[[ Working data, beginning ]]

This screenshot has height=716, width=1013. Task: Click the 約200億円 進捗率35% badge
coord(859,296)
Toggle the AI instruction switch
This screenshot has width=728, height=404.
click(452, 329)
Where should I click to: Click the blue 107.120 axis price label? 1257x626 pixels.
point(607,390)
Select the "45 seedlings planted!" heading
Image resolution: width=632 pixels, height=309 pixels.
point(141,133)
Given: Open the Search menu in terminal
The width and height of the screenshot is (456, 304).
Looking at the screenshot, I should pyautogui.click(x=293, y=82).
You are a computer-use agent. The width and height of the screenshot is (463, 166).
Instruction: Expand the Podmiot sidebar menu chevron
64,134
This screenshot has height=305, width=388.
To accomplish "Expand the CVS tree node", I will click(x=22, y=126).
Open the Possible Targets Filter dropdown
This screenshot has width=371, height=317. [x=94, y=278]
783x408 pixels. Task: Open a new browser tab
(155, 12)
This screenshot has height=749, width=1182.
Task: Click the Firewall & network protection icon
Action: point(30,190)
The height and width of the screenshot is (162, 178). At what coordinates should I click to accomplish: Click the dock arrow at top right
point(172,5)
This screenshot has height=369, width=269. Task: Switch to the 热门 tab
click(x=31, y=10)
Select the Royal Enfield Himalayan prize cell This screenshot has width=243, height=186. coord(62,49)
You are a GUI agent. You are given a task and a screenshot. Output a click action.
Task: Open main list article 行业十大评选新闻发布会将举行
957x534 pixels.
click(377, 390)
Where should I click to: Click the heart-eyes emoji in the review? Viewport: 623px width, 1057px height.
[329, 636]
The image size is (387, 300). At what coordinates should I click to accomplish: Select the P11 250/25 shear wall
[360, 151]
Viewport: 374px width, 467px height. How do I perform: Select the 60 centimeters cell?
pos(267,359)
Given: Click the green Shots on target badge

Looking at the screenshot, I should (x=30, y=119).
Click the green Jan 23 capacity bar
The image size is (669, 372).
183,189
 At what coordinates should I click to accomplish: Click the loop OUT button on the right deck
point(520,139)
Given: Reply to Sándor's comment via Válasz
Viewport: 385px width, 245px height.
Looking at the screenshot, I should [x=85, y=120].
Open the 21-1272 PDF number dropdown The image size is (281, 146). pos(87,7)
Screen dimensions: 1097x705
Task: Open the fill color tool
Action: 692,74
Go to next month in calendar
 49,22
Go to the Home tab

[[ Working data, end ]]

Task requirements » Word for word, restate each of the records above.

Written solution »
This screenshot has height=716, width=1013. Task: Click the 約200億円 進捗率35% badge
coord(859,296)
Toggle the AI instruction switch
This screenshot has width=728, height=404.
click(452, 329)
Where should I click to: Click the blue 107.120 axis price label? 1257x626 pixels.
point(607,390)
Select the "45 seedlings planted!" heading
Image resolution: width=632 pixels, height=309 pixels.
point(141,133)
Given: Open the Search menu in terminal
The width and height of the screenshot is (456, 304).
Looking at the screenshot, I should pyautogui.click(x=293, y=82).
You are a computer-use agent. The width and height of the screenshot is (463, 166).
Instruction: Expand the Podmiot sidebar menu chevron
64,134
This screenshot has height=305, width=388.
To accomplish "Expand the CVS tree node", I will click(x=22, y=126).
Open the Possible Targets Filter dropdown
This screenshot has width=371, height=317. [x=94, y=278]
783x408 pixels. Task: Open a new browser tab
(155, 12)
This screenshot has height=749, width=1182.
Task: Click the Firewall & network protection icon
Action: point(30,190)
The height and width of the screenshot is (162, 178). At what coordinates should I click to accomplish: Click the dock arrow at top right
point(172,5)
This screenshot has height=369, width=269. Task: Switch to the 热门 tab
click(x=31, y=10)
Select the Royal Enfield Himalayan prize cell This screenshot has width=243, height=186. coord(62,49)
You are a GUI agent. You are given a task and a screenshot. Output a click action.
Task: Open main list article 行业十大评选新闻发布会将举行
957x534 pixels.
click(377, 390)
Where should I click to: Click the heart-eyes emoji in the review? Viewport: 623px width, 1057px height.
[329, 636]
The image size is (387, 300). At what coordinates should I click to accomplish: Select the P11 250/25 shear wall
[360, 151]
Viewport: 374px width, 467px height. How do I perform: Select the 60 centimeters cell?
pos(267,359)
Given: Click the green Shots on target badge

Looking at the screenshot, I should (x=30, y=119).
Click the green Jan 23 capacity bar
The image size is (669, 372).
183,189
 At what coordinates should I click to accomplish: Click the loop OUT button on the right deck
point(520,139)
Given: Reply to Sándor's comment via Válasz
Viewport: 385px width, 245px height.
Looking at the screenshot, I should [x=85, y=120].
Open the 21-1272 PDF number dropdown The image size is (281, 146). pos(87,7)
Screen dimensions: 1097x705
Task: Open the fill color tool
Action: 692,74
Go to next month in calendar
 49,22
Go to the Home tab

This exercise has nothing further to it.